Data entries:
╔══

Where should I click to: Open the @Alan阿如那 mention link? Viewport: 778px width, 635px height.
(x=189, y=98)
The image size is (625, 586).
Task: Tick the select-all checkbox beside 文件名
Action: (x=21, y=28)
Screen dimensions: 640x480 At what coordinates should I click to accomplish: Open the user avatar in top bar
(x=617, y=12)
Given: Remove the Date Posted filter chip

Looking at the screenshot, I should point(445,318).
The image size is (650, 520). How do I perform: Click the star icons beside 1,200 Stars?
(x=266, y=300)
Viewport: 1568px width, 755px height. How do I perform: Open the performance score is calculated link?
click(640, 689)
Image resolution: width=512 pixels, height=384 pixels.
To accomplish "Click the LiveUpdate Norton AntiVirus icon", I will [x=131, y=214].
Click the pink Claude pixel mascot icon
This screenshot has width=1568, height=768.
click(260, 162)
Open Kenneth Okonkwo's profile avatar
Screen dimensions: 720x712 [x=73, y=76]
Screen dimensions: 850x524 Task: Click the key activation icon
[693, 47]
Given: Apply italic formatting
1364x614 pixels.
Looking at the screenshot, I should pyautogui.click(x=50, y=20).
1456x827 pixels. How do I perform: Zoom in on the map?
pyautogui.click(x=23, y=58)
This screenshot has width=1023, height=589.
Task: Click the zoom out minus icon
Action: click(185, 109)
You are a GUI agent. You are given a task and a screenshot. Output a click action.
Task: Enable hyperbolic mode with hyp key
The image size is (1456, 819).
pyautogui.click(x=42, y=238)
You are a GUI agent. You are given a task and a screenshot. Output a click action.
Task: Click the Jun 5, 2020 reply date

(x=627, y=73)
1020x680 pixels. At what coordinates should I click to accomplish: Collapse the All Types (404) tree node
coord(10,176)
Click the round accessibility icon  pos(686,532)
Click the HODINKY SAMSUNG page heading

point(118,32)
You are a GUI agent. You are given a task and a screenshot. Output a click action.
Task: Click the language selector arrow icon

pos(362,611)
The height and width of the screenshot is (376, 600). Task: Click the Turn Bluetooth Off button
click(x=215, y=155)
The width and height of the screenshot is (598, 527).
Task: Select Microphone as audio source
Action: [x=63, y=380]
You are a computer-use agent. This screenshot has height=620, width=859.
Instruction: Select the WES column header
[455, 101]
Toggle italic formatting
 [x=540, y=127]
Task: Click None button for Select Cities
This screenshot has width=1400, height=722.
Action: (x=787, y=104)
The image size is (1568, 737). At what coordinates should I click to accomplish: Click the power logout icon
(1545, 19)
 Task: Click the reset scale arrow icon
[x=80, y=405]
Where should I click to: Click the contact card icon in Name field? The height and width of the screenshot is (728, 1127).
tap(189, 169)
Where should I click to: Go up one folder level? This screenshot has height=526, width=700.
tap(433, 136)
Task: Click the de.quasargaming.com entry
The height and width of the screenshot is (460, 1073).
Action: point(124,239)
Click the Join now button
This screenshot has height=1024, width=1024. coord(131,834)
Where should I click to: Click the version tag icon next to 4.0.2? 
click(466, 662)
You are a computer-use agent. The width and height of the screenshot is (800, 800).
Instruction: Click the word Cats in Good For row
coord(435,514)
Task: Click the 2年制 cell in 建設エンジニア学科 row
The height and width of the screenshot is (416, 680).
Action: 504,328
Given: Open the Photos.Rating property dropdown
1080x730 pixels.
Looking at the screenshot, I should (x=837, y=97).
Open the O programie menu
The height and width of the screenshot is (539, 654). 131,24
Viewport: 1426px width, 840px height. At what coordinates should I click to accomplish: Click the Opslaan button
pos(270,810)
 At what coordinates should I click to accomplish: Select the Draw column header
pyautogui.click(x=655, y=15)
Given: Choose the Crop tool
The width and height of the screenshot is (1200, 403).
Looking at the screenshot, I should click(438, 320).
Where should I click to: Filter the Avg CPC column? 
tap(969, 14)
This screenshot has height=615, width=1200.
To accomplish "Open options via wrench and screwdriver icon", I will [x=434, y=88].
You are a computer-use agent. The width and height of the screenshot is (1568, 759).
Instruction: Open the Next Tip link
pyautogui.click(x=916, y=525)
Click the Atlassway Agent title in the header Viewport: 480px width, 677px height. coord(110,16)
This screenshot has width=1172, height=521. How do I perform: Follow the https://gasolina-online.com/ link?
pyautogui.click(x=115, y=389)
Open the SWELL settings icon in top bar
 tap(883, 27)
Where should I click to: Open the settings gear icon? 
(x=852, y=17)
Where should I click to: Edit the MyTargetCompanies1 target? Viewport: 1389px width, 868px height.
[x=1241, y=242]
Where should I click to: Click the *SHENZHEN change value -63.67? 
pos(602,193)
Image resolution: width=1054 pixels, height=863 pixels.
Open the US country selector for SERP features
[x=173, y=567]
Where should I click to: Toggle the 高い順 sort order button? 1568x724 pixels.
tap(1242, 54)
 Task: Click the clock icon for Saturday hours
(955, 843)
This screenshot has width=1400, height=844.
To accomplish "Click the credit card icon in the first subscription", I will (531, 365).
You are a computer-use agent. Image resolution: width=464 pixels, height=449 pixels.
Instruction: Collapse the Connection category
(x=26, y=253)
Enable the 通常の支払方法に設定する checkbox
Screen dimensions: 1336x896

╚══

Write out the records again so that each line matches the original exactly.

Where should I click to: Open the @Alan阿如那 mention link? Viewport: 778px width, 635px height.
(x=189, y=98)
The image size is (625, 586).
Task: Tick the select-all checkbox beside 文件名
Action: (x=21, y=28)
Screen dimensions: 640x480 At what coordinates should I click to accomplish: Open the user avatar in top bar
(x=617, y=12)
Given: Remove the Date Posted filter chip

Looking at the screenshot, I should point(445,318).
The image size is (650, 520). How do I perform: Click the star icons beside 1,200 Stars?
(x=266, y=300)
Viewport: 1568px width, 755px height. How do I perform: Open the performance score is calculated link?
click(640, 689)
Image resolution: width=512 pixels, height=384 pixels.
To accomplish "Click the LiveUpdate Norton AntiVirus icon", I will [x=131, y=214].
Click the pink Claude pixel mascot icon
This screenshot has width=1568, height=768.
click(260, 162)
Open Kenneth Okonkwo's profile avatar
Screen dimensions: 720x712 [x=73, y=76]
Screen dimensions: 850x524 Task: Click the key activation icon
[693, 47]
Given: Apply italic formatting
1364x614 pixels.
Looking at the screenshot, I should pyautogui.click(x=50, y=20).
1456x827 pixels. How do I perform: Zoom in on the map?
pyautogui.click(x=23, y=58)
This screenshot has width=1023, height=589.
Task: Click the zoom out minus icon
Action: click(185, 109)
You are a GUI agent. You are given a task and a screenshot. Output a click action.
Task: Enable hyperbolic mode with hyp key
The image size is (1456, 819).
pyautogui.click(x=42, y=238)
You are a GUI agent. You are given a task and a screenshot. Output a click action.
Task: Click the Jun 5, 2020 reply date

(x=627, y=73)
1020x680 pixels. At what coordinates should I click to accomplish: Collapse the All Types (404) tree node
coord(10,176)
Click the round accessibility icon  pos(686,532)
Click the HODINKY SAMSUNG page heading

point(118,32)
You are a GUI agent. You are given a task and a screenshot. Output a click action.
Task: Click the language selector arrow icon

pos(362,611)
The height and width of the screenshot is (376, 600). Task: Click the Turn Bluetooth Off button
click(x=215, y=155)
The width and height of the screenshot is (598, 527).
Task: Select Microphone as audio source
Action: [x=63, y=380]
You are a computer-use agent. This screenshot has height=620, width=859.
Instruction: Select the WES column header
[455, 101]
Toggle italic formatting
 [x=540, y=127]
Task: Click None button for Select Cities
This screenshot has width=1400, height=722.
Action: (x=787, y=104)
The image size is (1568, 737). At what coordinates should I click to accomplish: Click the power logout icon
(1545, 19)
 Task: Click the reset scale arrow icon
[x=80, y=405]
Where should I click to: Click the contact card icon in Name field? The height and width of the screenshot is (728, 1127).
tap(189, 169)
Where should I click to: Go up one folder level? This screenshot has height=526, width=700.
tap(433, 136)
Task: Click the de.quasargaming.com entry
The height and width of the screenshot is (460, 1073).
Action: point(124,239)
Click the Join now button
This screenshot has height=1024, width=1024. coord(131,834)
Where should I click to: Click the version tag icon next to 4.0.2? 
click(466, 662)
You are a computer-use agent. The width and height of the screenshot is (800, 800).
Instruction: Click the word Cats in Good For row
coord(435,514)
Task: Click the 2年制 cell in 建設エンジニア学科 row
The height and width of the screenshot is (416, 680).
Action: 504,328
Given: Open the Photos.Rating property dropdown
1080x730 pixels.
Looking at the screenshot, I should (x=837, y=97).
Open the O programie menu
The height and width of the screenshot is (539, 654). 131,24
Viewport: 1426px width, 840px height. At what coordinates should I click to accomplish: Click the Opslaan button
pos(270,810)
 At what coordinates should I click to accomplish: Select the Draw column header
pyautogui.click(x=655, y=15)
Given: Choose the Crop tool
The width and height of the screenshot is (1200, 403).
Looking at the screenshot, I should click(438, 320).
Where should I click to: Filter the Avg CPC column? 
tap(969, 14)
This screenshot has height=615, width=1200.
To accomplish "Open options via wrench and screwdriver icon", I will [x=434, y=88].
You are a computer-use agent. The width and height of the screenshot is (1568, 759).
Instruction: Open the Next Tip link
pyautogui.click(x=916, y=525)
Click the Atlassway Agent title in the header Viewport: 480px width, 677px height. coord(110,16)
This screenshot has width=1172, height=521. How do I perform: Follow the https://gasolina-online.com/ link?
pyautogui.click(x=115, y=389)
Open the SWELL settings icon in top bar
 tap(883, 27)
Where should I click to: Open the settings gear icon? 
(x=852, y=17)
Where should I click to: Edit the MyTargetCompanies1 target? Viewport: 1389px width, 868px height.
[x=1241, y=242]
Where should I click to: Click the *SHENZHEN change value -63.67? 
pos(602,193)
Image resolution: width=1054 pixels, height=863 pixels.
Open the US country selector for SERP features
[x=173, y=567]
Where should I click to: Toggle the 高い順 sort order button? 1568x724 pixels.
tap(1242, 54)
 Task: Click the clock icon for Saturday hours
(955, 843)
This screenshot has width=1400, height=844.
To accomplish "Click the credit card icon in the first subscription", I will (531, 365).
You are a computer-use agent. Image resolution: width=464 pixels, height=449 pixels.
Instruction: Collapse the Connection category
(x=26, y=253)
Enable the 通常の支払方法に設定する checkbox
Screen dimensions: 1336x896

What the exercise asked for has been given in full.